Champion Sumo wrestlers (it’s absolutely true!) as well as Tour de France competitors depend on specifically tailored, “technical” diets, sometimes veiled in secrecy for added psychological as well as physical advantage. Are there really special ingredients for success?

My wife claims I think too much about food; I tend to remember places, events, encounters based on what was on the table at the time. The most amazingly profound meal I ever had was an iftar (the fast-breaking meal after sunset during Ramadan) in Tanjung Pura, the “county” seat in North Sumatra from which our staff circuited the cluster of coastal villages we worked with. I have never felt so welcomed, never so honored by the attention to detail and the sense of inclusion as during that overnight visit with the county chief and his family during an intense time of spiritual reflection in the midst of everyday occupations. Despite 9/11, this is my image of Islam.

Or the preparation of winter kimchi in Ch’eong Ju, a provincial capital in the center of South Korea. Still my standard for kimchi, all the more fulfilling for the many hands that went into its preparation before being stored in a barrel and buried in the backyard as an anchor condiment for the breakfasts, lunches, snacks and dinners of the next three months.

Maybe the common meal is what plants the comfort into comfort food; the direct association with those with whom we share a commitment to care, at the most intimate and enduring level.

And this would be why common meals–as pot lucks, village feasts and community festivals–play such a powerful role in establishing and sustaining community cohesiveness.

 

Some moments become almost mythical in experience and memory, creating a broader frame of reference for the unfolding of personal and community journeys.

The Alaskan village of Selawik spanned both sides of a river near sea level as well as the island in the river’s midst; the primal role of river as life was a literal reality.

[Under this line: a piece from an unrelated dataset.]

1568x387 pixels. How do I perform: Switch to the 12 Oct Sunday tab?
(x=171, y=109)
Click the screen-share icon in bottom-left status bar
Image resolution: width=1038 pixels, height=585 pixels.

The progress of the year was measured by freeze-up, break-up and the seasonal running of the Sheefish for which both the village and the river were named, as well as the migratory patterns of caribou herds. And aside from the airstrip–frequently rendered useless by high cross-winds–the river provided the primary avenue of travel and transport–by boat during summer, by snowmachine in winter.

It was far easier to get around over ice and snow-covered tundra and river, and fresh water was readily available from the clear river ice, nearly three feet thick by mid-winter. Remove the surface snow and chop away.

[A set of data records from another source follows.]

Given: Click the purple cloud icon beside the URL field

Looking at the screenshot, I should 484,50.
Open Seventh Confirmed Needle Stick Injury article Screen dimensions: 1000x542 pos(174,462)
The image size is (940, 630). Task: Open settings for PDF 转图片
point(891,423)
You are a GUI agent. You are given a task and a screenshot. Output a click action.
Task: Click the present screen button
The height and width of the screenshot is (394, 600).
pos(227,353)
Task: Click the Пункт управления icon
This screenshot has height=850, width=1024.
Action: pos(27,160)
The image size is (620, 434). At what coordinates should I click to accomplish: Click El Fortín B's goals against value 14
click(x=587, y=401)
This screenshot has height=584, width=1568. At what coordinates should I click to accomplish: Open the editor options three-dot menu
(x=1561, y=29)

As the ice thinned, the more bold–or foolhardy–marked the dangerous areas to avoid with twigs, creating the odd illusion of young saplings randomly scattered from shore to shore. People carried pocket knives to pull themselves out in the event of breaking through, and for several days before break-up, all crossings ceased.

Those with upstream fish camps headed out early so they could report back the progress of the breakup as they followed the open water in boats.

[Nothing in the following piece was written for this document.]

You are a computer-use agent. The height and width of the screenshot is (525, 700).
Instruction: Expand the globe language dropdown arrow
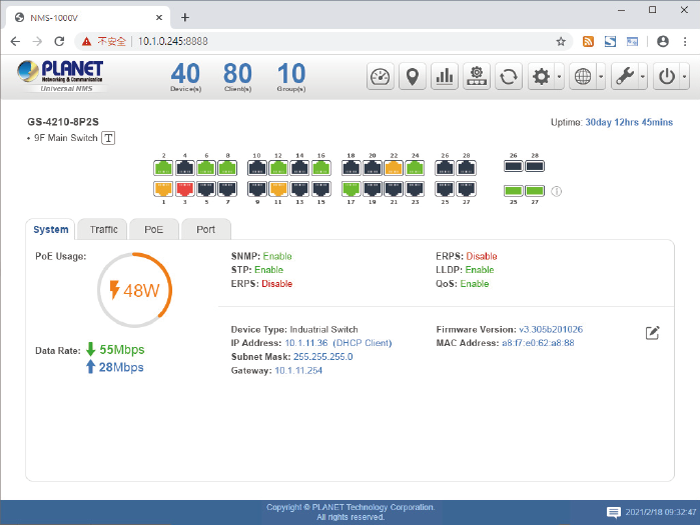point(600,77)
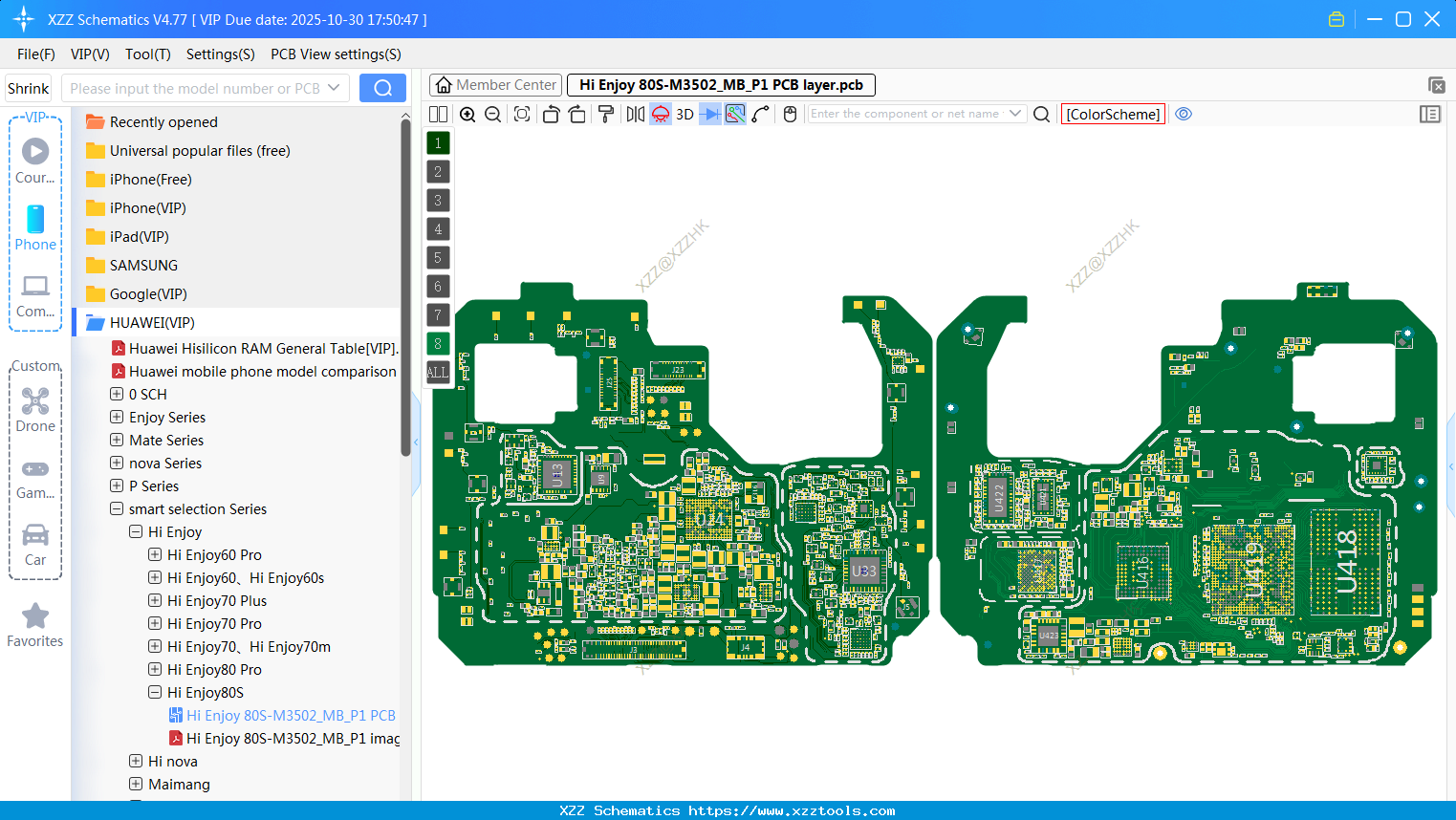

And when the day arrived, everything came to a stand still. The electricity was turned off before the movement of ice could potentially sever the power lines that stretched from bank to bank to bank, across the river bottom. All was silent as young and old gathered to sit along the banks to watch the season change right there, right now, before their eyes.

You hear it first, a subtle clinking and crunching. Then what had been firm enough to walk on just days before began to subtly shift and move, the sound of breaking ice growing in volume and breadth.

Teenagers scampered across still solid areas to retrieve the last of the clear ice; some mounting the floes as temporary rafts, others reaching out from boats that had been left through the winter at the riverbank. As the entire surface of the river heaved and advanced, several flotilla of tree trunks and branches, uprooted and carried down from the mountains by the rising spring flood, began to appear–and were quickly retrieved for firewood.

And sometimes days later, in more shallow reaches, ice sheets that had formed on the river bed before the surface froze over would abruptly release and bob to the surface, unpleasantly surprising unsuspecting boaters passing through.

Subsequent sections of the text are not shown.